Regular puppy classes will teach you a TON of stuff, and you learn life-long skills that you can use with any dog. It is not hard to do. I too at one point didn't know how to train a dog, so I started classes with my out-of-control rescue, (had a dog before, but never took classes). 

Well, I had a boat-load of fun, my rescue and I really bonded and she was turned on to working with me. We were the star of our classes, and I went on to do Schutzhund training with her. People see 'professionals' and their well-trained dogs, and feel that they could never achieve that level of control, but it really isn't hard if you work together, step-by-step. 

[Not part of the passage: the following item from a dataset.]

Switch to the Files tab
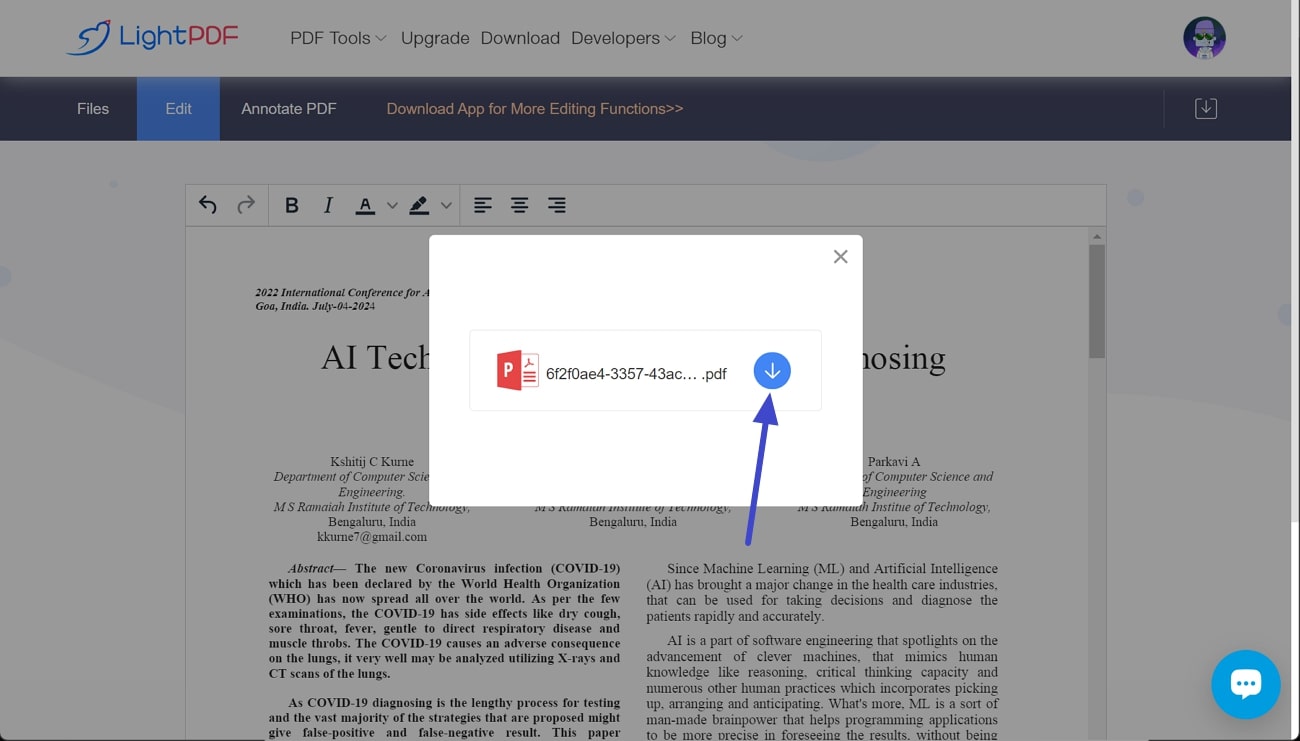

It will be cheaper and more rewarding for both of you to find a positive, reward-based training class and sign up, and have fun!


----------



## Liesje (Mar 4, 2007)

I would never send my dogs away but am doing this for other people. I've been approached several times about offering training, but the thing is I work in customer support and just can't deal with *owners* after a 9 hour day at work! So instead I'll do in-home puppy preschool. A lot of people just don't want to deal with a puppy. I'm talking serious sport people that don't start training a dog until 10+ months anyway, either because that's their training philosophy, or the type of sport they are into requires a more physically mature dog. It can actually be cheaper to board/train a puppy than buy a really nice green dog. It's really geared more towards sport folks that just aren't interested in raising puppies, where as I LOVE working with little sponges. I also offer it as a week-long boarding option if someone is going on vacation and wants more than just sticking their pup in a dog run for a week. But I'm kind of a hypocrite, I'll train other people's dogs all day long but won't ever send mine away!! I'm getting an 8 week old sport prospect in two weeks and later I'm doing a flyball bootcamp with one of my previous foster dogs while her owners are on a trip.


----------



## wolfy dog (Aug 1, 2012)

I don't understand why you want to miss, and even pay for it, these precious times with a new pup. Do you really think they teach and handle your pup 24/7? He most likely will sit in a kennel and taken out a few times a day for some obedience. Do you think they will take this puppy out to experience the would like you would like him to? And then hoping he will not go through some traumatic experiences that will always make you wonder what in the world happened there.
I had a neighbor offer to take WD as a pup for a few nights "to teach him not to bond too much to me". She plays aggressive games with her dogs. No way do I trust anyone with my pup besides his breeder. After all, he is the one "creating" this great dog.
So enjoy your puppy and be proud of his accomplishments, it's priceless.


----------



## x11 (Jan 1, 2012)

possibly worst idea i can think of


----------



## onyx'girl (May 18, 2007)

I would not, could not send a pup away for training. To me, it is the best time and goes by way too quickly. And really, it isn't a big deal to give a young pup a strong foundation, regardless of the venue the pup will be training in.
Building confidence, and bonding time~I'd gladly be a 'puppy-raiser' for free!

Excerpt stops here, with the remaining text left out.